Better extrapolation performance, but this requires the model to express the variable relationship in an analytical form intrinsically. This is not easy to verify. In addition, even if the known data are divided into intervals, we can only know the extrapolation performance of the obtained model on the intentionally covered value range, but not the real extrapolation performance on the unknown value interval. Some situations require data analysts and business experts to conduct specific analysis on specific issues.

3. Model Computational Complexity

Based on engineering practice, we always hope that the obtained regression model can be calculated quickly and the results are accurate. But reality often does not allow us to have both. This involves the computational complexity of the regression model. In the algorithm course we divide computational complexity into two categories: time complexity and space complexity. But for model building, there are more aspects to consider, including:

• Computational complexity (time, space) when building the model
• Computational complexity (time, space) when using the model
• The model's requirements for the amount of sample data

For different types of models, there are some differences in their performance in the above three aspects.

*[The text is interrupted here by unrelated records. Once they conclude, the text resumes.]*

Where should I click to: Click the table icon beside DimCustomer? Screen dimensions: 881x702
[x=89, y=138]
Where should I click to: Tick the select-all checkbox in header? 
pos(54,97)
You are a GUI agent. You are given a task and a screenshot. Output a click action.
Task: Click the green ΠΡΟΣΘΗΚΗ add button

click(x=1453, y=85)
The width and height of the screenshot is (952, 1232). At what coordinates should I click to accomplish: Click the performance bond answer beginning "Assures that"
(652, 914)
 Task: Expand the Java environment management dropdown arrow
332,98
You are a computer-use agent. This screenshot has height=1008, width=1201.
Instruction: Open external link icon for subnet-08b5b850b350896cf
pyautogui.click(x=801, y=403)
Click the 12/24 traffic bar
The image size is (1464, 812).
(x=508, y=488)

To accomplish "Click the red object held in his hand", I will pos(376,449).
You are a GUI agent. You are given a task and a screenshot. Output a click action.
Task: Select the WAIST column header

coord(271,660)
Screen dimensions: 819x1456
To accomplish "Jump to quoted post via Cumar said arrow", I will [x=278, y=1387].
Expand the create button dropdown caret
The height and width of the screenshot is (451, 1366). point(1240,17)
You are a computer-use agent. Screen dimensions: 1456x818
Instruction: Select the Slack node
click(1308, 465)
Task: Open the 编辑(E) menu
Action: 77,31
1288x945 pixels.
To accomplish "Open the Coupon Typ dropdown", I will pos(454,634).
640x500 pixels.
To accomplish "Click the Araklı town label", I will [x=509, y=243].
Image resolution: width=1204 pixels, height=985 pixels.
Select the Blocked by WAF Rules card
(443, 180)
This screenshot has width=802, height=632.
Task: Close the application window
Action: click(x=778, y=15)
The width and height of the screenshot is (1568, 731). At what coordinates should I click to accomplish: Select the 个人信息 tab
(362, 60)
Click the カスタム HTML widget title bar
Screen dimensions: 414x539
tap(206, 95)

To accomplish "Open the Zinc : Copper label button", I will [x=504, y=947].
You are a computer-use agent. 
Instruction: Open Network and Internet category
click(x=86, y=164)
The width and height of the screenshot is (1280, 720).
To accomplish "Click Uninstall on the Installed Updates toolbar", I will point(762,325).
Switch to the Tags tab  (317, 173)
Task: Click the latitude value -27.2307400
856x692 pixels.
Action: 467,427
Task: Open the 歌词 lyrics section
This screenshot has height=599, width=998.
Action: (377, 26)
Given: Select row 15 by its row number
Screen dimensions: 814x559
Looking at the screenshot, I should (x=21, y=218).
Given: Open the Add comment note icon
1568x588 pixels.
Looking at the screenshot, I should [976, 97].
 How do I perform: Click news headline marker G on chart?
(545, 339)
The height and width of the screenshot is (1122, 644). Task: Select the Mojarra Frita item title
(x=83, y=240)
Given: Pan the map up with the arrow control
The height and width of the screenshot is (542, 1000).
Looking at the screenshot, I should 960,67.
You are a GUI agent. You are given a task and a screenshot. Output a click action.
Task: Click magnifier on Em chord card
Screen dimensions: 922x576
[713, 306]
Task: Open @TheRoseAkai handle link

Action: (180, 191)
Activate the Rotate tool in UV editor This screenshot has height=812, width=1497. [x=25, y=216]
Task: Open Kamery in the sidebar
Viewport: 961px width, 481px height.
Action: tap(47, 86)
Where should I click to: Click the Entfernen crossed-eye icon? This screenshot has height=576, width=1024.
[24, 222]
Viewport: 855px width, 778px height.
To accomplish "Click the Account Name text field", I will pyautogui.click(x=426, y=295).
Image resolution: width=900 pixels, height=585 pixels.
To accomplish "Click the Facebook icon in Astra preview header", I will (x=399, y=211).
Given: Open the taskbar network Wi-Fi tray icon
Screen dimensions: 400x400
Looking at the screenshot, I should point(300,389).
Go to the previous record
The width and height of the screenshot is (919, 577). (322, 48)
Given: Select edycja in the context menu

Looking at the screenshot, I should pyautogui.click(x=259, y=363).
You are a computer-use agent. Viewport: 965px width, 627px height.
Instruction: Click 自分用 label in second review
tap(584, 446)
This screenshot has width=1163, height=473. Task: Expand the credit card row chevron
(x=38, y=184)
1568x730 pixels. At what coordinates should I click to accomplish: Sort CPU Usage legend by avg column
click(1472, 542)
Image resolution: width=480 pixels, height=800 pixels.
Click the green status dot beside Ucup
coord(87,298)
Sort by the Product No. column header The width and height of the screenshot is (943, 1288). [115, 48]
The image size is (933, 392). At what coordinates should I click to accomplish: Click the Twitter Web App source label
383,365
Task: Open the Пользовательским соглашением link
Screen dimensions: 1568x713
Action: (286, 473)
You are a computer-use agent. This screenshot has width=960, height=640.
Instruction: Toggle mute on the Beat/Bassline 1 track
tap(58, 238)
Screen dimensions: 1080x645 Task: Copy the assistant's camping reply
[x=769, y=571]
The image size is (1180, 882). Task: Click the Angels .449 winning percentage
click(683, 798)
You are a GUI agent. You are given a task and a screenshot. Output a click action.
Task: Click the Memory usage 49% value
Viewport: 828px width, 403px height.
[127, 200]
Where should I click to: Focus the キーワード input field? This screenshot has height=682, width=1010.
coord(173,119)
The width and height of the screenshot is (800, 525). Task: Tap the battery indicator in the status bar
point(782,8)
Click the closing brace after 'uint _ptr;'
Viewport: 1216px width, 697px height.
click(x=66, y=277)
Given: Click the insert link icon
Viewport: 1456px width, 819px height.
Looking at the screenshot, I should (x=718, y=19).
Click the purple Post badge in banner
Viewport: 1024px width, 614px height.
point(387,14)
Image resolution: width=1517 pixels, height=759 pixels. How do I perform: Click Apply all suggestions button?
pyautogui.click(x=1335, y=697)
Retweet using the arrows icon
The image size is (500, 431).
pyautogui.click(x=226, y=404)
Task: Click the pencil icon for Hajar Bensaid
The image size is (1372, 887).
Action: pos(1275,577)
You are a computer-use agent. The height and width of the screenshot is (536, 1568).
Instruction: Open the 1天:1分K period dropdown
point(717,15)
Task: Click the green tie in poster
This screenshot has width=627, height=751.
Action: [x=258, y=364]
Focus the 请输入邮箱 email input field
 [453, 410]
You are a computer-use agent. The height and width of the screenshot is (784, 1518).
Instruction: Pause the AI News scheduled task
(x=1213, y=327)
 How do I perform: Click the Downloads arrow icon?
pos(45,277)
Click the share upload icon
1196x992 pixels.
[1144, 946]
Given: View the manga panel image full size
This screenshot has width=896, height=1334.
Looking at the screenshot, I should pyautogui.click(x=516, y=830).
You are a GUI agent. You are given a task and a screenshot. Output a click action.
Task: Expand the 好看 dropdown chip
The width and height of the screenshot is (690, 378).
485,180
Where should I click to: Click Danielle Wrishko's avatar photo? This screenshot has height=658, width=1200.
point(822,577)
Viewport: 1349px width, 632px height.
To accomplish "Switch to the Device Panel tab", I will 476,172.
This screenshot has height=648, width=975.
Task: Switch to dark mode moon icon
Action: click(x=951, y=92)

However, since the construction of the model is usually offline and limited in number, the use of the model is often high-frequency and time-limited. So in general we focus on the computational complexity of model usage. However, in the field of intelligent manufacturing, based on the actual situation where data is difficult to obtain, the requirement of the model for the amount of sample data is usually an important consideration.

model selection

Finally, we summarize the above-mentioned form of regression model, difficulty of solving, performance characteristics, etc. and give the following selection recommendations.